> THE PROBLEM:
Reproduce, word for word, the stretch of the study abstract on patent foramen ovale closure that starts with the words "Blerim Luani, MD;" and ends after the words "a long-term follow-up.".

CLINICAL RESEARCH

DOI: 10.4244/EIJY15M01_02

Efficacy of different devices for transcatheter closure of patent foramen ovale assessed by serial transoesophageal echocardiography and rates of recurrent cerebrovascular events in a long-term follow-up

Blerim Luani, MD; Sinisa Markovic, MD; Ulrike Krumsdorf, MD; Wolfgang Rottbauer, MD; Jochen Wöhrle*, MD, FESC

Abstract

Aims: Closure of patent foramen ovale (PFO) is non-inferior to medical treatment for patients with cryptogenic stroke. Results in randomised trials might be based on the different types of used occluders. We determined residual shunting with serial contrast transoesophageal echocardiography (cTEE) and evaluated rates of recurrent cerebrovascular events in a long-term follow-up.

Methods and results: cTEE was repeated three and 12 months after PFO closure using AMPLATZER (n=109), BioSTAR (n=68), Cardia (n=104) or Premere (n=54) occluders. Closure was demonstrated in 91.6% and 95.9% of patients after three and 12 months. Closure rates were not different among groups (p=0.58; p=0.94). The PFO diameter was a risk factor for residual shunting (p=0.02), but not the prevalence of an atrial septal aneurysm (ASA). During follow-up, including 1,815 patient-years (PY), eight patients suffered a stroke (0.44/100 PY) and seven patients a transient ischaemic attack (0.39/100 PY). Rates of recurrent cerebrovascular events were similar among the four groups.

Conclusions: Closure at three or 12 months (as measured by cTEE) and rates of recurrent cerebrovascular events were similar among occluder groups. PFO diameter was a risk factor for residual shunting, but not the presence of ASA. The rate of recurrent cerebral ischaemic events was low.

> RECORDED DATA:

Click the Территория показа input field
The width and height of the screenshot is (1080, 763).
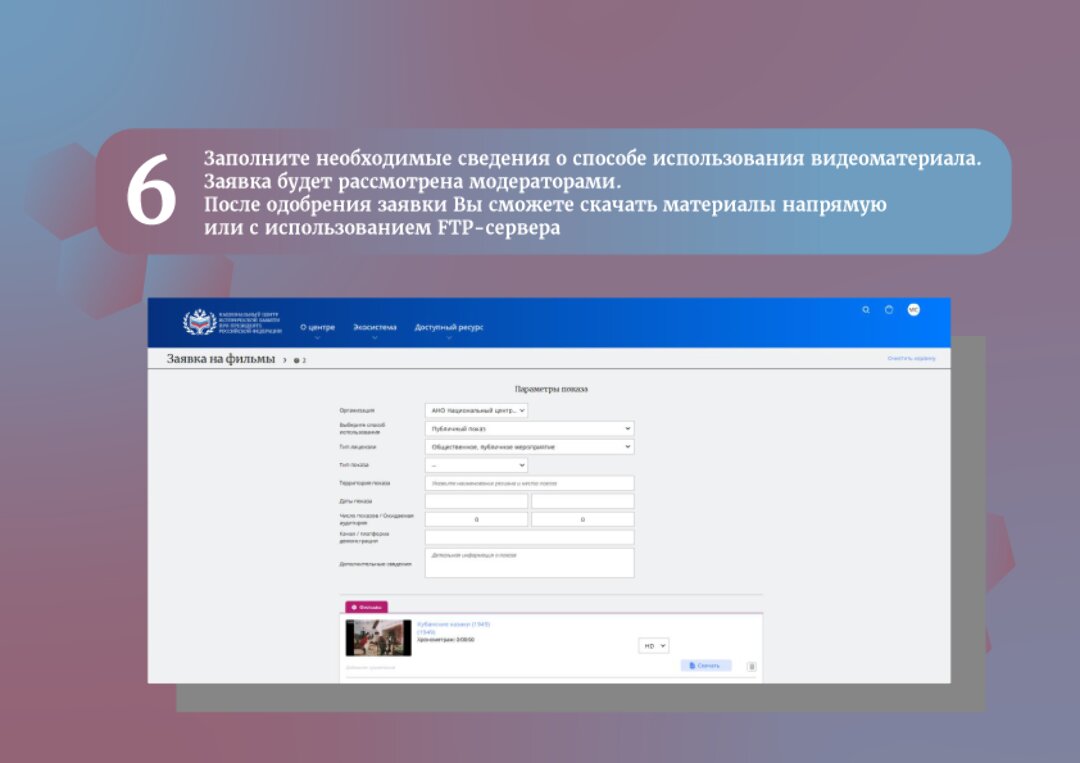coord(529,483)
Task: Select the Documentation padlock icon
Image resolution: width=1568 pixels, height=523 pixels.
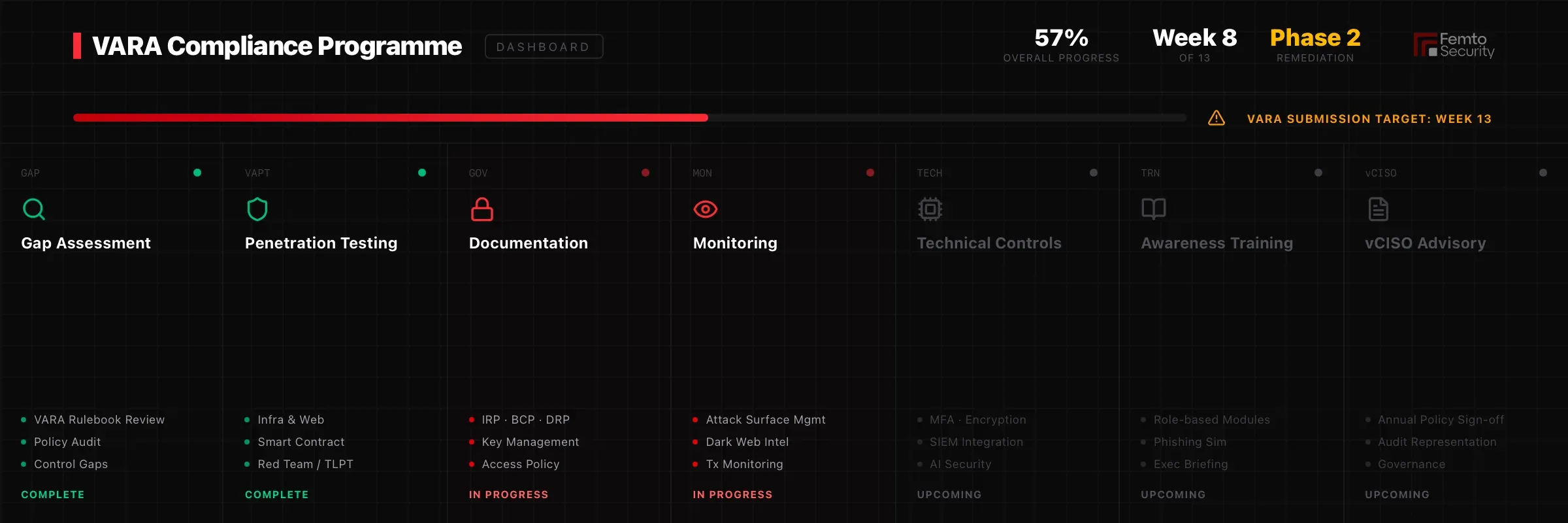Action: coord(482,209)
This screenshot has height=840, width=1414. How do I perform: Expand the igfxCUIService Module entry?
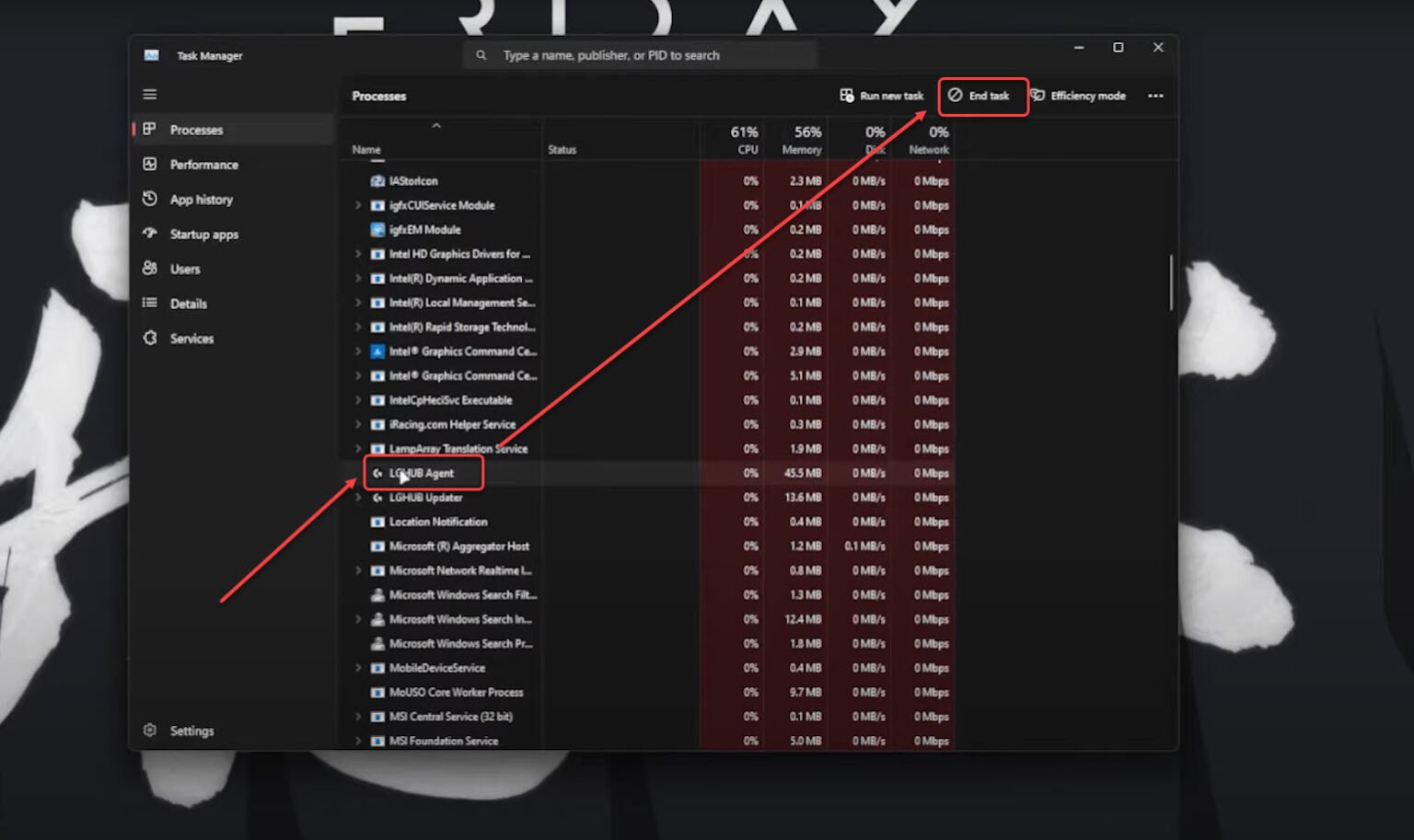pos(358,205)

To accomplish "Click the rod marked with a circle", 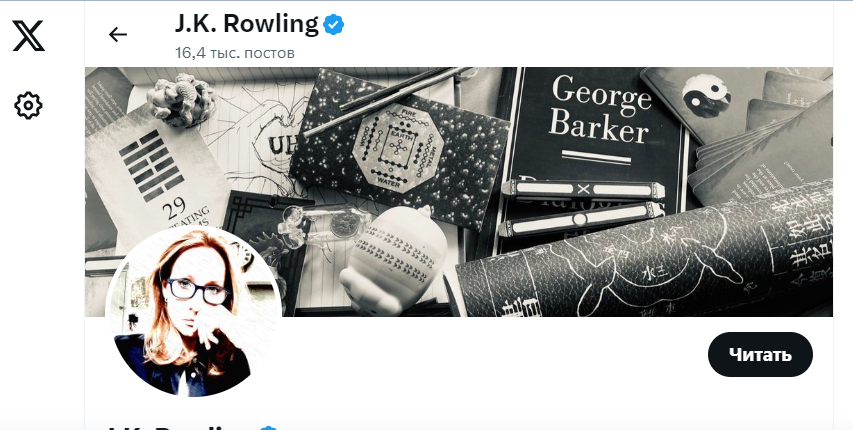I will click(580, 220).
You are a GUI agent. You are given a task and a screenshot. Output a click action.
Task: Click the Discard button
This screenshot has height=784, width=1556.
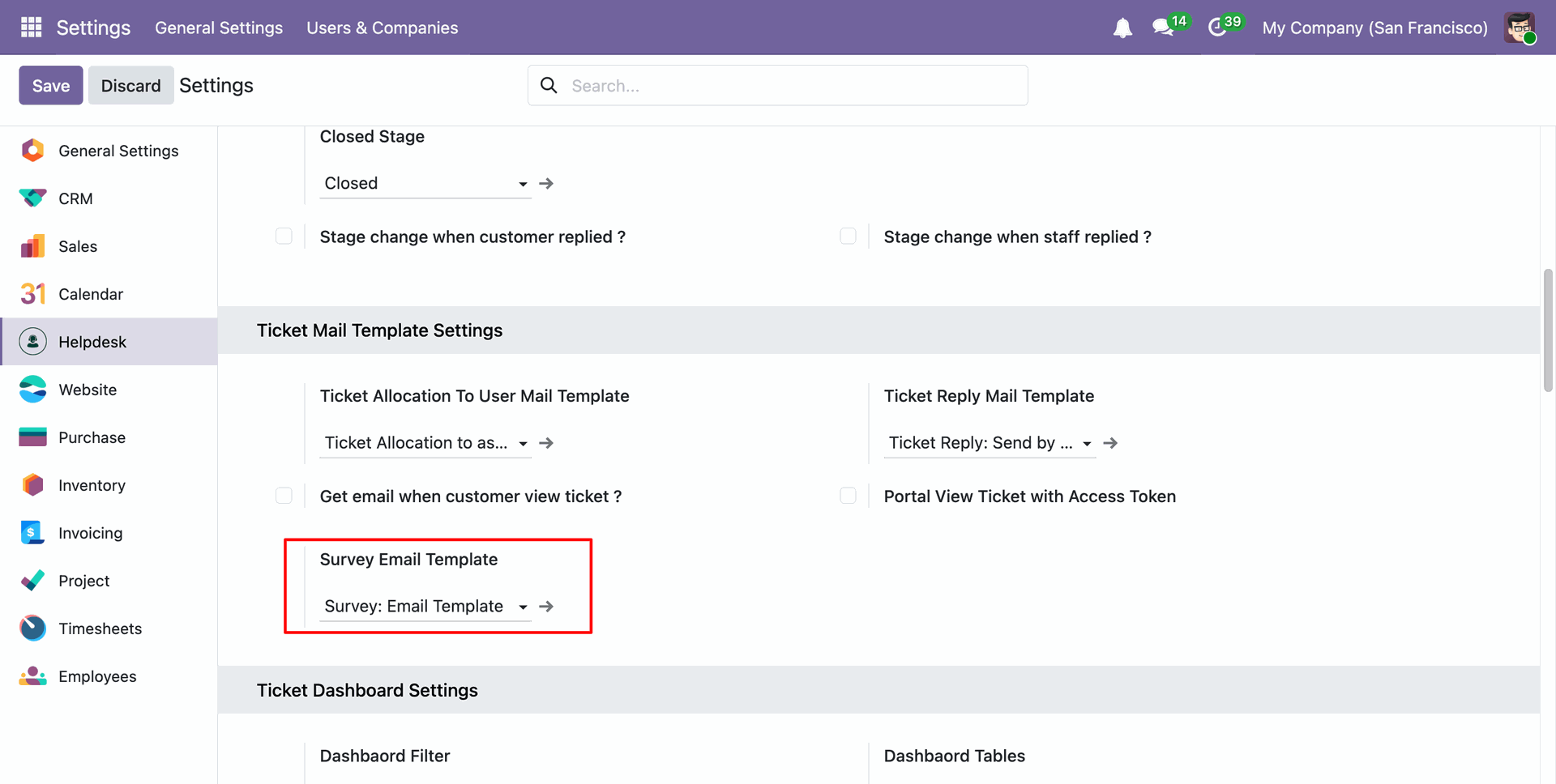point(130,86)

> YOUR RESPONSE:
Blerim Luani, MD; Sinisa Markovic, MD; Ulrike Krumsdorf, MD; Wolfgang Rottbauer, MD; Jochen Wöhrle*, MD, FESC

Abstract

Aims: Closure of patent foramen ovale (PFO) is non-inferior to medical treatment for patients with cryptogenic stroke. Results in randomised trials might be based on the different types of used occluders. We determined residual shunting with serial contrast transoesophageal echocardiography (cTEE) and evaluated rates of recurrent cerebrovascular events in a long-term follow-up.